Cigna’s Stock Buyback Plan
Cigna has announced a plan to buy back up to $2 billion of its stock. The company said that it would use the money to repurchase shares of its common stock in the open market or in privately negotiated transactions.
The company said that the buyback program would be funded with cash on hand and that it would be completed over the next 12 months. The company also said that it would continue to evaluate other opportunities to create value for shareholders.
Impact of Cigna’s Decision
Cigna’s decision to drop the merger and focus on stock buybacks is likely to have a positive impact on the company’s stock price. Analysts expect that the stock buyback program will boost the company’s earnings per share and increase its value.
The decision is also likely to have a positive impact on the health care industry. The DOJ’s lawsuit to block the merger was seen as a sign that the government was taking a tougher stance on mergers that could reduce competition and lead to higher prices for consumers.
Humana’s Response
Humana has not yet commented on Cigna’s decision to drop the merger and focus on stock buybacks. However, the company is likely to be relieved that the merger is no longer being pursued.

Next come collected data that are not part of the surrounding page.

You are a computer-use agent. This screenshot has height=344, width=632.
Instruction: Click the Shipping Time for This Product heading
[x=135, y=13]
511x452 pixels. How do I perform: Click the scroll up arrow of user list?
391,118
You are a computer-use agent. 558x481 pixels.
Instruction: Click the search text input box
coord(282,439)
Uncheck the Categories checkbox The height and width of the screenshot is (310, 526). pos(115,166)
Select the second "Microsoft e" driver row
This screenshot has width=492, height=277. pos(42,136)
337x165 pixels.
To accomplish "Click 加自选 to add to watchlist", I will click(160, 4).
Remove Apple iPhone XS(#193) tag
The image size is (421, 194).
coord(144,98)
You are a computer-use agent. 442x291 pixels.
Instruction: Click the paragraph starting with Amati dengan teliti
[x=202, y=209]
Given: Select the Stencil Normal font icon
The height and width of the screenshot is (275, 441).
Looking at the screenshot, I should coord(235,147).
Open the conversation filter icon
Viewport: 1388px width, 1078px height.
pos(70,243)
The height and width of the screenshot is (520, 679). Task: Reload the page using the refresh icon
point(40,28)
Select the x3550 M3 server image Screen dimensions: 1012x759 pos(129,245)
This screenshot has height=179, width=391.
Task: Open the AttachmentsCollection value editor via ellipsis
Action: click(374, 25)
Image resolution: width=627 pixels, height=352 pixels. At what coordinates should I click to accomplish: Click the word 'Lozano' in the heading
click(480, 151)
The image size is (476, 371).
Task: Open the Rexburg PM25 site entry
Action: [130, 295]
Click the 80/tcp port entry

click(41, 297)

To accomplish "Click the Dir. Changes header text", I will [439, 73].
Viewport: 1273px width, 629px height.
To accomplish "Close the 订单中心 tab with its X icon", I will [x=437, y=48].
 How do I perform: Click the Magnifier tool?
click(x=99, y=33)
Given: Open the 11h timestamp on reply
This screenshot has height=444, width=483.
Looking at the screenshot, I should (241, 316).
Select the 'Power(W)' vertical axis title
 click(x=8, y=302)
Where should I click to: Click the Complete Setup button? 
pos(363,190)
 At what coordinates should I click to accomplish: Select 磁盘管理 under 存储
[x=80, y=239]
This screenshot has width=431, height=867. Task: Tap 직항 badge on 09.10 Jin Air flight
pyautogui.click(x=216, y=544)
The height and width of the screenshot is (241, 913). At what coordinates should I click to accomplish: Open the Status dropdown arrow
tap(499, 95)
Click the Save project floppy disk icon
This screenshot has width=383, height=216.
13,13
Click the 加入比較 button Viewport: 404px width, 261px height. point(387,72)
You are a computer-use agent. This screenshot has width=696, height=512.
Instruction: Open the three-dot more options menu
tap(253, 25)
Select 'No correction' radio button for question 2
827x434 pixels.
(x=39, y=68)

The merger had been seen as a way for Humana to expand its market share and become a larger player in the health care industry. Without the merger, Humana will have to find other ways to grow its business.
Conclusion
Cigna’s decision to drop its pursuit of the merger with Humana and focus on stock buybacks is likely to have a positive impact on the company’s stock price and the health care industry. The decision is also likely to be welcomed by Humana, which will now have to find other ways to grow its business.